- Interactive map of La Bartola

Restaurant information
- Established: June 27, 2020
- Closed: March 15, 2025
- Owner: Ivan Castro
- Head chef: Ivan Castro
- Food type: Mexican Vegan
- Rating: Bib Gourmand (Michelin Guide)
- Location: 588 College Street, Toronto, Ontario, Canada
- Coordinates: 43°39′19″N 79°24′49″W﻿ / ﻿43.6554°N 79.4135°W
- Website: www.labartola.ca

= La Bartola =

Former Mexican restaurant in Toronto, Ontario, Canada

La Bartola was a Mexican restaurant which operated in Toronto, Ontario. It served a fully vegan and plant-based menu.

==History==
The restaurant was owned and operated by Ivan Castro, who also served as the head chef. The restaurant opened in summer 2020, in the midst of the peak of restrictions during the COVID-19 pandemic. As a result of these restrictions, the restaurant started primarily as a takeout operation, with limited seating on an outside patio.

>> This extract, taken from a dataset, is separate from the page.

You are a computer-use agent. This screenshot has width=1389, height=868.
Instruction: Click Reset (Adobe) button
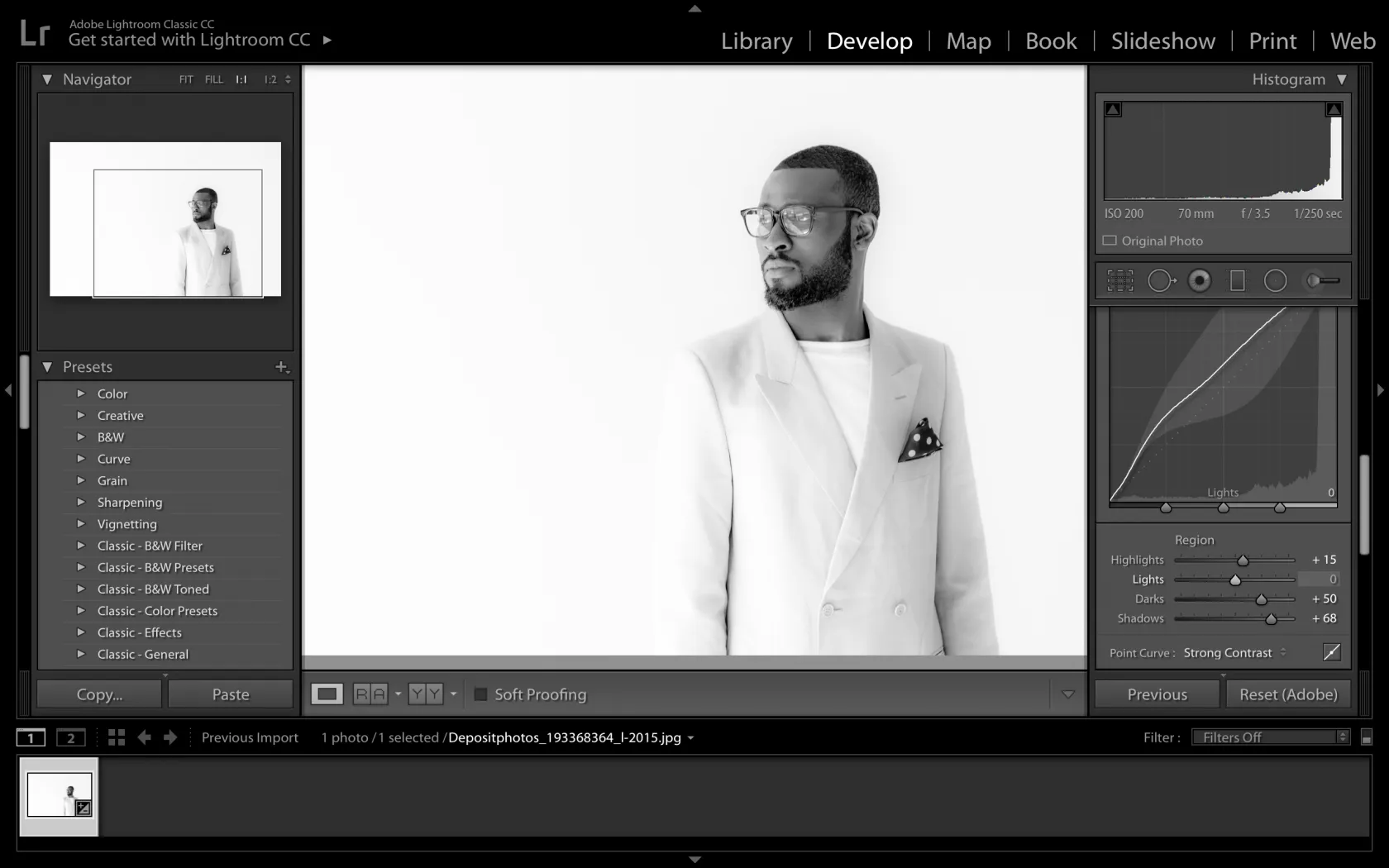(1288, 694)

Prior to opening a brick-and-mortar location, Castro first started the business as a taqueria pop-up which served food at festivals in the Toronto-area. He also worked as a private chef and hosted supper clubs at his home. Castro wanted to serve a menu at his restaurant inspired by his upbringing in Mexico City.

Castro announced he would close the restaurant on March 15, 2025, citing the physical and mental toll that owning and operating a restaurant took on his wellbeing.

==Concept==
The restaurant was fully vegan and served plant-based cuisine, with the goal of serving Mexican cooking based on the ingredients the indigenous Aztecs and Mayans would have used prior to the introduction of beef or dairy. In lieu of meat in its tacos, La Bartola served fillings such as braised hibiscus flowers, smoked banana blossoms, and jackfruit.

It offered an a la carte menu, but also had an option for a tasting menu for guests.

==Recognition==
The restaurant was awarded a Bib Gourmand designation by the Michelin Guide at Toronto's 2022 Michelin Guide ceremony, and retained this recognition in 2023 and 2024. A Bib Gourmand is awarded to restaurants who offer "exceptionally good food at moderate prices." Michelin praised the business's vegan offerings, highlighting the black sesame tostadas, sikil pak, and braised hibiscus tacos.